Rosie's console provides a control location for the system. It combines hard controls for the primary motions of the robot with a touch screen for control of secondary and auxiliary functions. Software on the console monitors all operator inputs and displays system status. on-board Rosie, the console commands are interpreted and turned into actuator commands. There are several important issues to consider in designing the control center, including ergonomics, flexibility, and aesthetics. With respect to ergonomics, it is expected that the operator will spend long periods of time completing a D&D task. Therefore, it is important that the operator is comfortable, that all controls are placed within reach, that lighting and glare be considered, and that audio and video cues alert the operator to potential problems. The audio/video system takes multiple camera views and microphone inputs from the robot and displays them at the console. Rosie can carry up to ten cameras including:

4 cameras with remote focus, zoom, lights, and pan and tilt motions
3 cameras with remote lights and tilt motions (fixed focus)
3 cameras with remote lights (fixed focus)

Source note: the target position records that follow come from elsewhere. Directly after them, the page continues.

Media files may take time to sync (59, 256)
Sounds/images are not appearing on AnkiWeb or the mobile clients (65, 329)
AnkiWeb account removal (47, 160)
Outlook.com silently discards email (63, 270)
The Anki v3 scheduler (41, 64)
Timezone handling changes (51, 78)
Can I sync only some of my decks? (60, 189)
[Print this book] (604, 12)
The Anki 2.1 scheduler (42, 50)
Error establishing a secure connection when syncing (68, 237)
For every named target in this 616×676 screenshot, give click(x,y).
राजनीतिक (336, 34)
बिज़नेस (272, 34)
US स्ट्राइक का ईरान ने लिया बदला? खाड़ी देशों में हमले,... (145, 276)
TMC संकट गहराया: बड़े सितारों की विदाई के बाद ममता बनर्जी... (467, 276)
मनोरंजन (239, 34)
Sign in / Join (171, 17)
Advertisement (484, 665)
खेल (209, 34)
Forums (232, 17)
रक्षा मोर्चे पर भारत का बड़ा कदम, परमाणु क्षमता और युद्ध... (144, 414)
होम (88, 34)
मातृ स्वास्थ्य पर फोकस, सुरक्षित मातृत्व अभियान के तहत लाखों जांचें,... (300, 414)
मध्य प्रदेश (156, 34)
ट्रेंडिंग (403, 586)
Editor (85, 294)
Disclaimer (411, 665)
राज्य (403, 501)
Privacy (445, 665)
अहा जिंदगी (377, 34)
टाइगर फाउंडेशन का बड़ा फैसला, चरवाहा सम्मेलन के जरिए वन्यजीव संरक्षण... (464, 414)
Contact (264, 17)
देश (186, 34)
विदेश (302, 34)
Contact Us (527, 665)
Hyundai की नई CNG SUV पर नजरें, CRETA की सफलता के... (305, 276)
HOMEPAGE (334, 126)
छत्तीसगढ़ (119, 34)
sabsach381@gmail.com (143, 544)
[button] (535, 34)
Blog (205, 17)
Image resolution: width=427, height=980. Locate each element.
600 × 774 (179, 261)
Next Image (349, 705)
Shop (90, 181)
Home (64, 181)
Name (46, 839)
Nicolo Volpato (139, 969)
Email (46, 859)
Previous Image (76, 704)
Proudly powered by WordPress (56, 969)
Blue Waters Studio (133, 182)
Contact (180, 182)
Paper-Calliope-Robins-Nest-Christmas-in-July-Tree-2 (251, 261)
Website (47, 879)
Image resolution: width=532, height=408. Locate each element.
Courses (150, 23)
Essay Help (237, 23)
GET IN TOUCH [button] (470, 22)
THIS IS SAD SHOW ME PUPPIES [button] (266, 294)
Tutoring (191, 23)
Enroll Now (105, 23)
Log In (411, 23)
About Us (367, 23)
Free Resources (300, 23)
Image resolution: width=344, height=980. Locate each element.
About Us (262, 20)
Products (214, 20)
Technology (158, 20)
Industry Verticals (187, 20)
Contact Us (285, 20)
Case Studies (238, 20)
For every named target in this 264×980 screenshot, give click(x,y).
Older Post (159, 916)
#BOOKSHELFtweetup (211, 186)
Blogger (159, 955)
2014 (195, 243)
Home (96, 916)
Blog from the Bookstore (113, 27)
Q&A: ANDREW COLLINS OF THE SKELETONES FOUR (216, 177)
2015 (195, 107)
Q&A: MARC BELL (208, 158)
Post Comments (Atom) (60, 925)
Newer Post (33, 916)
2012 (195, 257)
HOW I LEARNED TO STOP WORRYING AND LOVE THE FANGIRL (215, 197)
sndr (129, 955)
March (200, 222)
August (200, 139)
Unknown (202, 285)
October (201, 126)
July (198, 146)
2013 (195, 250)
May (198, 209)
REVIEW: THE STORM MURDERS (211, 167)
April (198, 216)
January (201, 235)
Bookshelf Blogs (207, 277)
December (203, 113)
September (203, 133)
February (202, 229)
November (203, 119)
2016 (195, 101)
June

All cameras are modular to allow easy replacement or relocation in order to accommodate different tooling or task requirements.

Software

The on-board controller and console software runs on a VME-based 68040 Motorola CPU under the VxWorks 5.1.1 real-time operating system. The on-board software is responsible for communicating with the off-board console, monitoring all on-board sensors, and controlling all on-board actuators. The console software is responsible for monitoring the visual display/touch screen system and all additional hardware devices (e.g. switches and joysticks) at the console panel and sending the console information to the on-board software. The two systems communicate via an Ethernet connection. The software is intended to be transparent to the operator and no keyboard or mouse is required to run the system.

Power & Telemetry

The power and telemetry subsystem allows power and signals to be transmitted from the console to the locomotor and routed on-board to the various sensors and actuators. A Power Distribution Unit (PDU) located between the console and robot provides a location to tie into the higher voltage site power used to power Rosie's hydraulic system. All signals from the console pass through the PDU and are combined with the power and routed into the tether. When operating in a contaminated location, the PDU can be located within containment, minimizing the penetration of conductors into containment. Rosie uses a tether to transmit all power, control, and video signals to and from the robot.

The heart of the electrical system on Rosie is enclosed in a sealed box mounted on the left side of the locomotor. This enclosure houses step-down transformers, two 6U VME controller subracks, power supplies, video modulation equipment, and four heat exchanger units.